Introduction to Computational Linguistics

Tools
Homework

    Assignment One

    Textbook
    Problems
     

    Exercises 2.1,2.4 and 2.8 at the end of chapter 2 in Jurafsky and Martin on pp. 53-56.

    Regular
    Recognition
     

    Describe the class of strings matched by the following regular expressions:

    1. [a-zA-Z]+
    2. [A-Z][a-z]*
    3. \d+(\.\d+)?
    4. ([bcdfghjklmnpqrstvwxyz][aeiou][bcdfghjklmnpqrstvwxyz])*
    5. \w+|[^\w\s]+
    Corpus  

    For exercises A and B below, use the Wall Street Journal as your corpus.

    This is located at:

      /opt/corpora/nanc/wsj/
    There are three subdirectories containing the articles for particular years:
    • 1994
    • 1995
    • 1996
    Compression   The files in the nanc wsj corpus are compressed, so before passing them to egrep you need to uncompress them.
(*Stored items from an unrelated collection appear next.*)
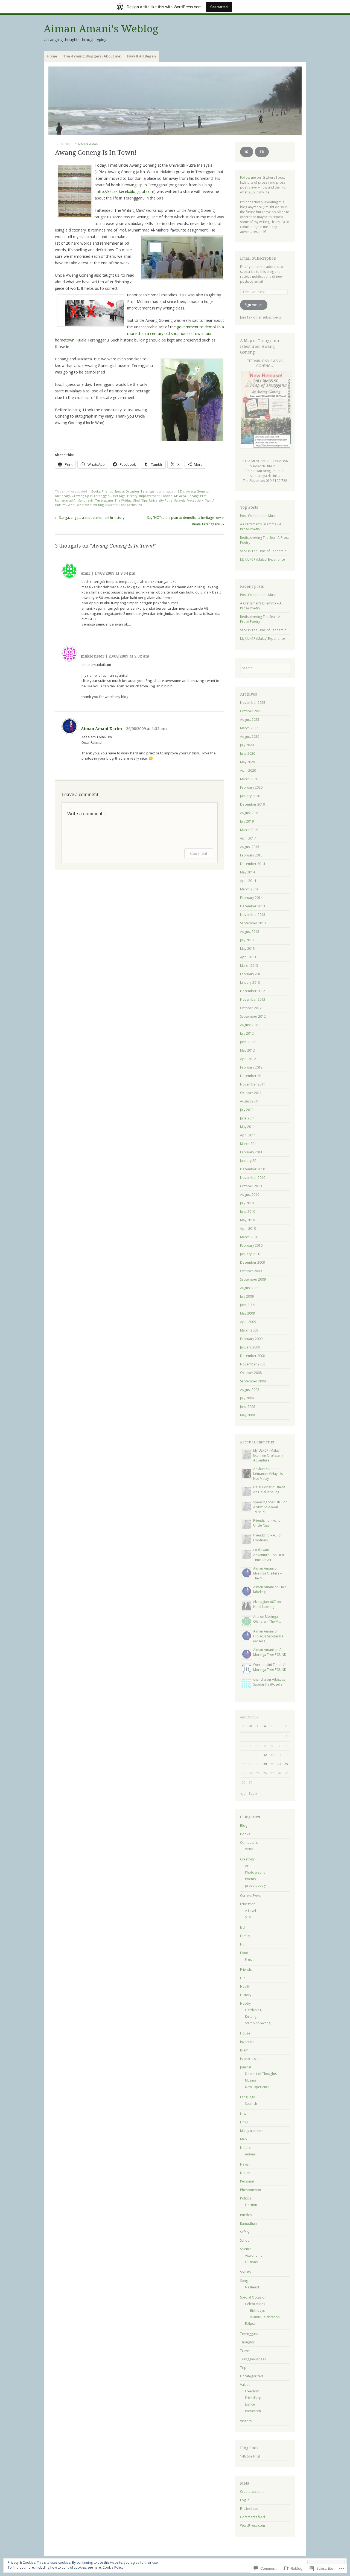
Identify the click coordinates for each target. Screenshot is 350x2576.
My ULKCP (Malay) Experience (262, 559)
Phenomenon (250, 2189)
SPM (248, 1917)
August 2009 (249, 1288)
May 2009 (247, 1313)
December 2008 (252, 1355)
Thus to search for instance of the choleric in the 1995 wsj corpus, you would cd to
    /opt/corpora/nanc/wsj/1995
    
    and execute:
    gunzip -c * | egrep choleric
    
    gunzip -c [filename] uncompresses a file and passes it to standard output where egrep can read it.
    Exercise A  

    Search for all word tokens that meet the following description:

      They contain all the English vowels (counting 'y' as a vowel) in alphabetical order.
    Your answer to this question should meet the following requirements:
    1. List the distinct words you found meeting the above description.
    2. Give the regular expression you used.
    3. Do not list the lines grep returned.
    In other words if grep returns 500 lines of text from the WSJ corpus, just give the regular expression you used to find those 500 lines and the distinct words that matched the regular expression.

    Exercise B  

    Search for all instances of words that meet the following description:

      They contain all the English vowels in alphabetical order, with no other vowels interrupting the sequence. This, time don't count 'y' as a vowel. In other words, look for words that contain 'a','e','i', 'o' and 'u' in that order with only consonants between.
    What are the words? What regular expression did you use?